(Collected data entries)
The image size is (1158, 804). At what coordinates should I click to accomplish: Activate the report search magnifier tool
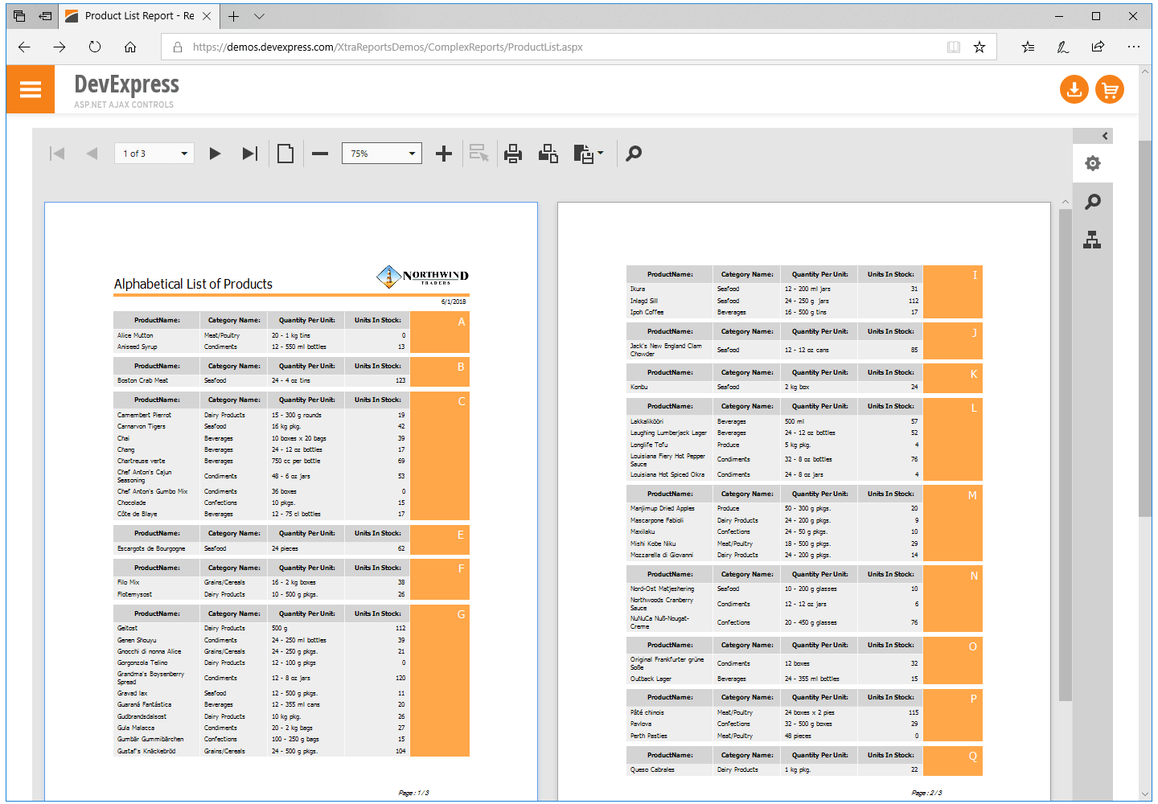pyautogui.click(x=633, y=153)
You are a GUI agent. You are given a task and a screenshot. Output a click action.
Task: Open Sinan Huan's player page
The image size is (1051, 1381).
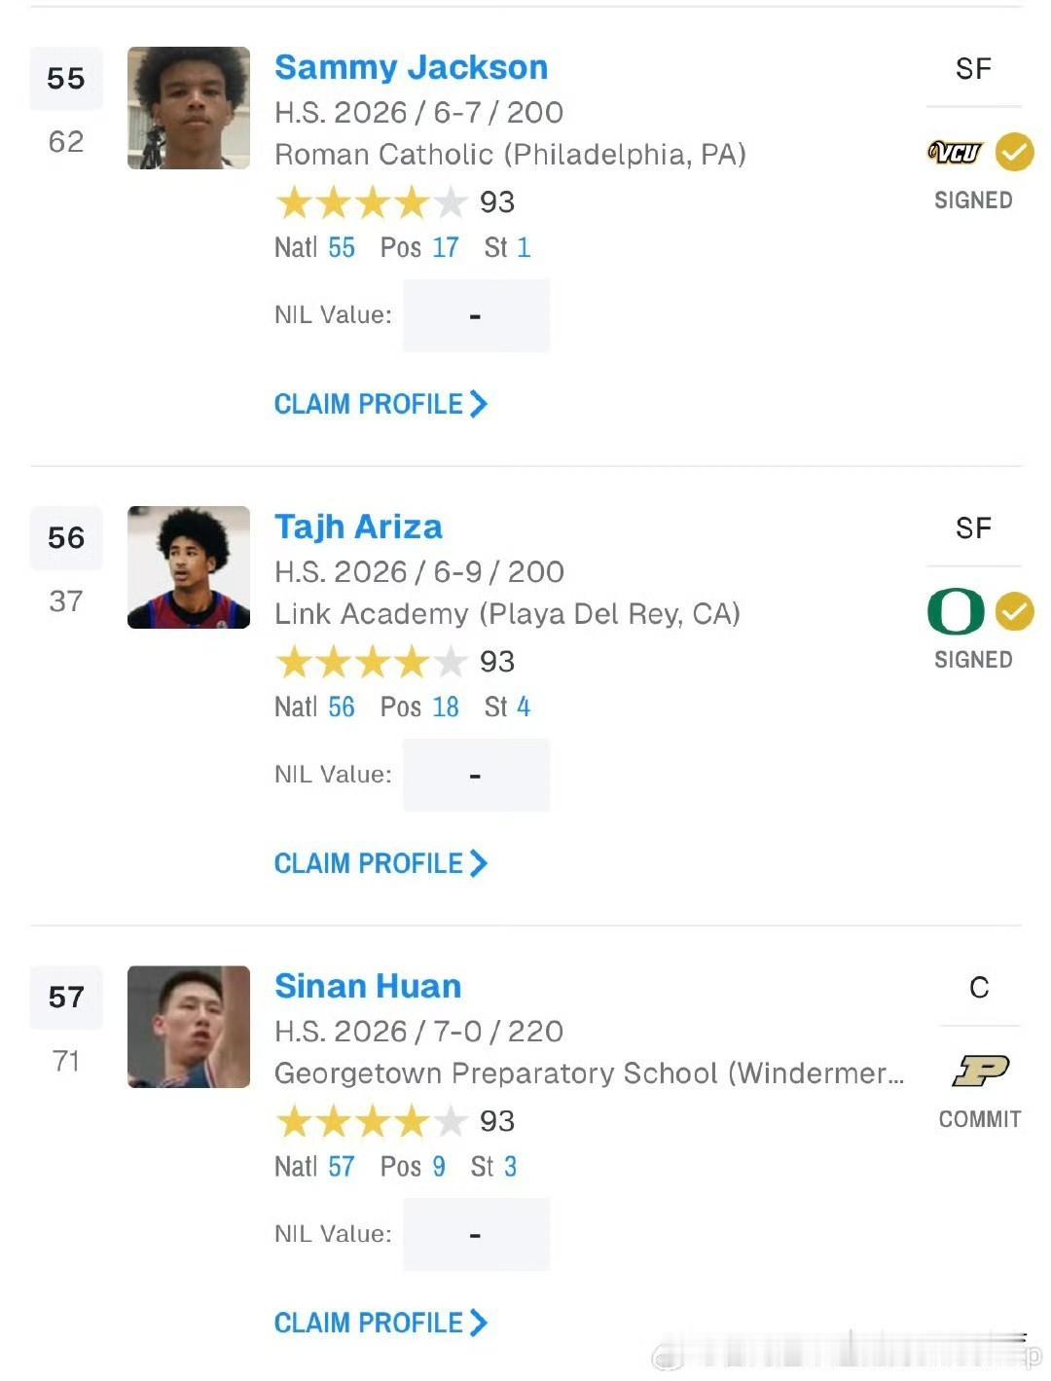point(368,986)
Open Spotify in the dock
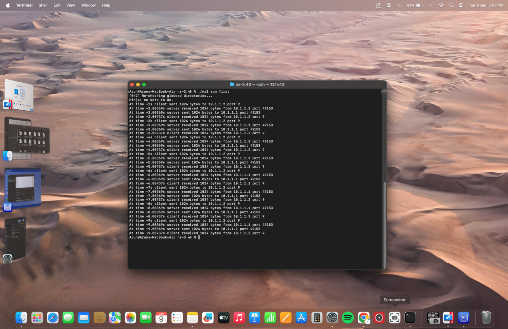This screenshot has width=508, height=329. [348, 318]
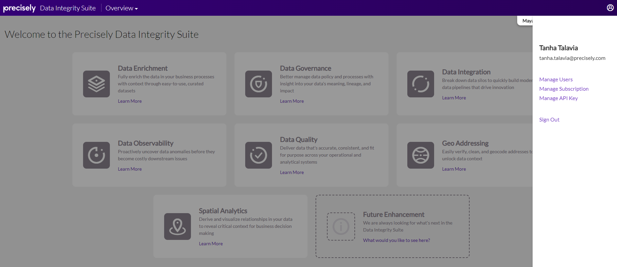Open Manage Subscription from profile panel
Image resolution: width=617 pixels, height=267 pixels.
(x=564, y=89)
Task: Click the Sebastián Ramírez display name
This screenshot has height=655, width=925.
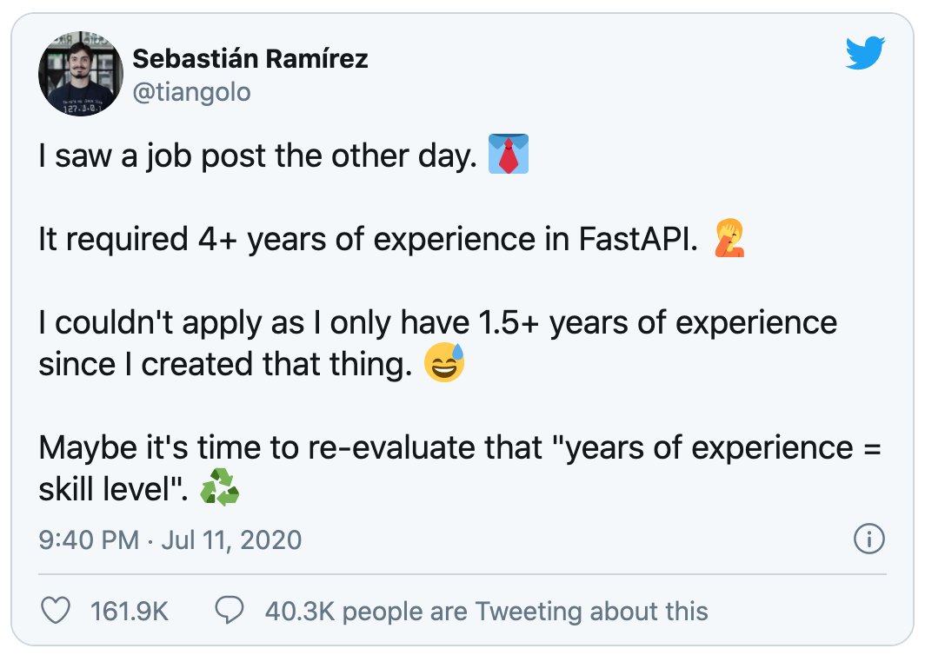Action: 250,59
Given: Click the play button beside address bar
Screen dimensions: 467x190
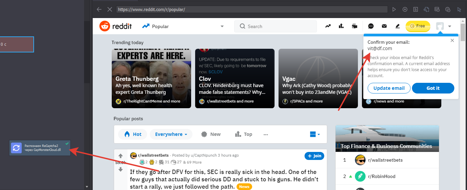Looking at the screenshot, I should click(394, 9).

What to produce: The copy must reproduce every entry exactly while excluding all pictures.

Written response:
The image size is (1158, 804). At what coordinates should I click to accomplish: Activate the report search magnifier tool
pyautogui.click(x=633, y=153)
You are a GUI agent. You are given a task and a screenshot. Output a click action.
Task: Open Sinan Huan's player page
The image size is (1051, 1381).
point(368,986)
Open Spotify in the dock
This screenshot has width=508, height=329. [348, 318]
Open Manage Subscription from profile panel
Image resolution: width=617 pixels, height=267 pixels.
(x=564, y=89)
Task: Click the Sebastián Ramírez display name
This screenshot has height=655, width=925.
Action: 250,59
Given: Click the play button beside address bar
Screen dimensions: 467x190
Looking at the screenshot, I should click(394, 9).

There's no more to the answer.